My laundry is back, all compressed and neat, and I persuade the hotel to fry me eggs (sunny side) instead of the standard vulcanised omelette. It's a good start to the day broken only by the gloom of the Sunday Express (rather more serious and intelligently written than its English namesake. But sombre, apart from the picture of David Cameron looking silly in one of those bandanna things they sell to pilgrims at Amritsar). I'm leaving Munnar all too soon and as I wait for the taxi make a mental list of all the things I would have liked to do - visit the Tea Museum, the RC Church (despite its externally broadcast noisy services), the twee CSI (Anglican) ditto and (maybe) that Club, take a cycle ride, eat some dhosas on the street, get a rickshaw to the Toddy Shop to try the local palm spirit. But this is the drawback of whistlestop tours. Next time I do a trip like this, perhaps I'll do fewer places in more depth. Or maybe not.
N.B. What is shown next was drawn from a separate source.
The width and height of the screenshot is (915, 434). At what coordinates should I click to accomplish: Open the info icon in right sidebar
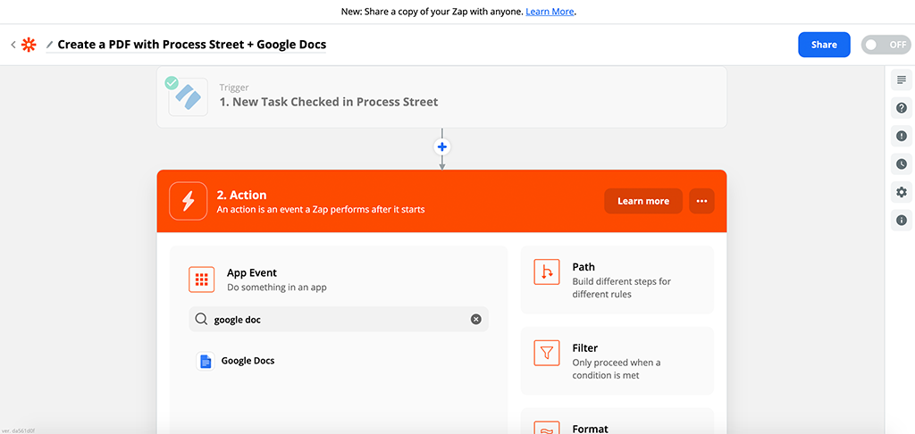(x=901, y=220)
I suffer an irresistible urge to try and do everything, which is a bit silly.


Munnar town from "David's Regency" hotel. More practice with the panorama button.
Josip (Joseph?), today's taxiwallah, wears his faith on his dashboard. No discrete fish symbols here; they're strictly for fishers of fish. J has ornamented his car with a plastic Our Lady and a St. Francis, two crucifixes (one glued, one  dangling), a yellow Lamborghini, a cherub wearing a bobble hat, and two rosaries. The longer (five "mysteries") of the latter swings from side to side and once, when we swerve to avoid a juggernaut on a bend, gets caught in J's wristwatch with potentially dire consequences. Josip, like most Indian drivers, also has an unshakable faith in his own ability to see round blind bends. This is an matter (not the only one) on which I take an heretical view. I'm glad we're not in a Lambo.

After an hour or so we hit the level and I ask to pull up at a roadside stall, where I buy a hand of five finger bananas, a slice of strongly-spiced pineapple ring and a cup of chai. Another customer has them make up what looks like a uniquely horrid drink - half milk (or curd), half soda water, with crushed red and green chillies and salt. Must give him fire in his belly.

Josip takes a series of minor roads rather than the main road route shown on my map, but we duly make our pre-arranged stop at Ettumanur, not far short of Kottayam. Ettumanar is famed for its 16th century Hindu Shiva temple, whose traditional Keralan style is quite different from temples elsewhere. The inner sanctum is shut (opens 6 pm), but I wander sandalless round the outer courts. There are no "Hindus only" signs, but notices politely ask men to remove their "shirt, beniyan and lunki" (?) and switch off their mobiles before entering the shrine (when open). The outer areas have modern roofs to north and south, to shelter vast crowds for major festivals. This is one of the richest temples in the region and can muster an army of elephants for its festivals, as well as two gold ones.

Most ritual-based religions have a thing about flames. Here there's one on a gold-plated pole that has not gone out for 450 years. Back home in Wymondham we have a candle "pricket stand" where the faithful few leave their little flames burning. At Ettumanur, the outside walls of the shrine are entirely covered in shallow oil bowls, shaped like open Roman oil lamps, and as I "circumambulate", two men are replacing the wicks in each one. It will take a long time. There are 2,500 lamps on each side - I counted them (well, not individually) - making a staggering total of 10,000 candles.  How's that a mega-symbol of light and life? When I return to my sandals I discover that the soles of my feet are black with oil from the plinth round the shrine.

16th century Shiva
On to Kottayam. From Arundhati Roy's The God of Small Things I'd formed an impression of a rather cosy, laid back little town. Not at all. The Rough Gide is right - you wouldn't stay here unless you were passing through and really had to. Which I suppose is the case. Tomorrow I hope to be able to catch a ferry from here to Allepey (Allepuzha). I put up in a "bottom end medium" (like the haircut) hotel next to the ferry jetty, though the boats are entirely hemmed in by a dense growth of water hyacinth (?) and don't look as if they've moved for a long time. 

My room has aircon (hurray) and two single beds with thin, firm mattresses. I pile one on top of the other, hoping it may feel softer. It doesn't. The TV offers a rich variety of channels, either Hindi with Malayaman subtitles, or vice versa. But the Hotel Athira International ("near municipal bus stand") advertises a Rooftop Bar and Restaurant, which is one of the reasons for my choice. It is a breezy affair, dimly lit principally by the light of a large but empty fish tank whose former residents have possibly been consumed as "chilly fish" or "fish curry" on the menu. But I am able to consume two bottles of Kingsisher Gold (first alcohol for over a week) and Ginger Chicken, the first of 25 chicken dishes on offer, more than doubling the tally of the  famous "Twelve Days of Christmas Turkey" rhyme. It is delicious. The last named on this list is a little troubling in this ecumenical age: "Catholic Chicken".  I may hold heretical views, but I don't want to eat chickens from different theological traditions.